Gypsum formed in sea basins and lake basins is formed by evaporation of brine or hydration of anhydrite; symbiosis with anhydrite, gypsum, etc. It is layered or lenticular in the interlayer of limestone, red shale, marl and sandy clay. The gypsum in the oxidation zone of sulphide deposits is mainly caused by sulfides.

Distribution of Gypsum

The world’s largest producer of gypsum is the United States. In the United States, gypsum deposits are distributed in 22 states with a total of 69 mines, with the largest producing area in Fort Dodge, Iowa, followed by Canada. France takes the lead in European gypsum production, followed by Germany, the United Kingdom and Spain.


Use of Gypsum

Gypsum is a widely used industrial material and building material. Gypsum (CaSO4 ·2H2O) can be calcined and grinded to obtain β-type hemihydrate gypsum (2CaSO4 ·H2O), that is, building gypsum, also known as cooked gypsum or plaster. The model gypsum can be obtained when the calcination temperature is 190 °C, and its fineness and whiteness are higher than that of building gypsum.
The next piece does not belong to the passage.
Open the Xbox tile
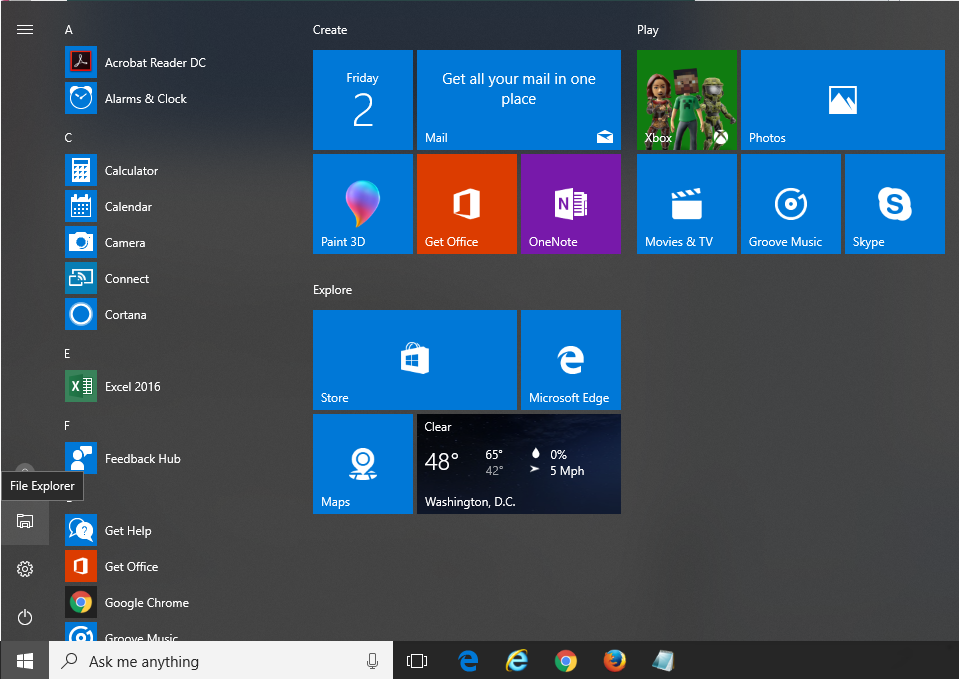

If raw gypsum is calcined at 400 °C or above 800 °C, floor gypsum can be obtained, its setting and hardening are slow, but the strength, wear resistance and water resistance of hardened gypsum are better than that of ordinary building gypsum.

construction gypsum

Construction Gypsum

  1. Building Gypsum: Mostly used in building mold ash, painting, masonry mortar and all kinds of gypsum products.
  2. Model Gypsum: less impurities, white color, mainly used for ceramic culture process, a small amount for decorative relief.
  3. Floor Gypsum: Mainly used for demanding mold ash engineering, decorative products and plasterboard.
  4. Whitewash Gypsum: Made of cementing material with appropriate amount of retarder, water-retaining agent and other chemical admixtures.

In addition, gypsum can also be used in the manufacture of cement, sulfuric acid, soil improvers, food coagulants, pesticide diluents as well as medical and cosmetology.

gypsum production process

gypsum-production-process

How is Gypsum Processed

The raw material of gypsum powder is natural gypsum ore, and the production process of gypsum powder is mainly divided into 5 stages: crushing, screening, grinding, calcination, storage and transportation.

  1. Crushing: The mined gypsum ore raw material enters the crusher through vibrating feeder, and the crusher break the large-size gypsum ore into small particles smaller than 30mm, and then waits for further screening treatment.
  2. Screening: Use a vibrating screen to separate incomplete large particles and impurities that mixed in crushed gypsum. Gypsum with suitable available size can be separated by controlling the diameter of sieve hole, which can be used as cement additive for sale. Or go straight to the next stage.
  3. Grinding: The screened gypsums are fed into the grinding mill uniformly and continuously by vibratory feeders for grinding. The ground gypsum powder is blown out by the air flow bulged by the mill blower and graded by the separator machine on the mill. The fineness qualified powder is collected by hydrocyclone and discharged through the powder outlet tube, is know as land plaster. Land plaster is sent by screw conveyor. As a soil conditioner, or transported to calcination.
  4. Calcination: Calcination mainly uses the direct contact between high-temperature hot flue gas of boiling furnace and gypsum raw materials to complete the calcination and dehydration of gypsum powder. The structure and characteristics of dehydrated gypsum are also different under different heating conditions.
  5. Storage Transportation: The calcined qualified gypsum powder is sent to the clinker warehouse for storage or into the workshop to produce gypsum board, cement and other gypsum products.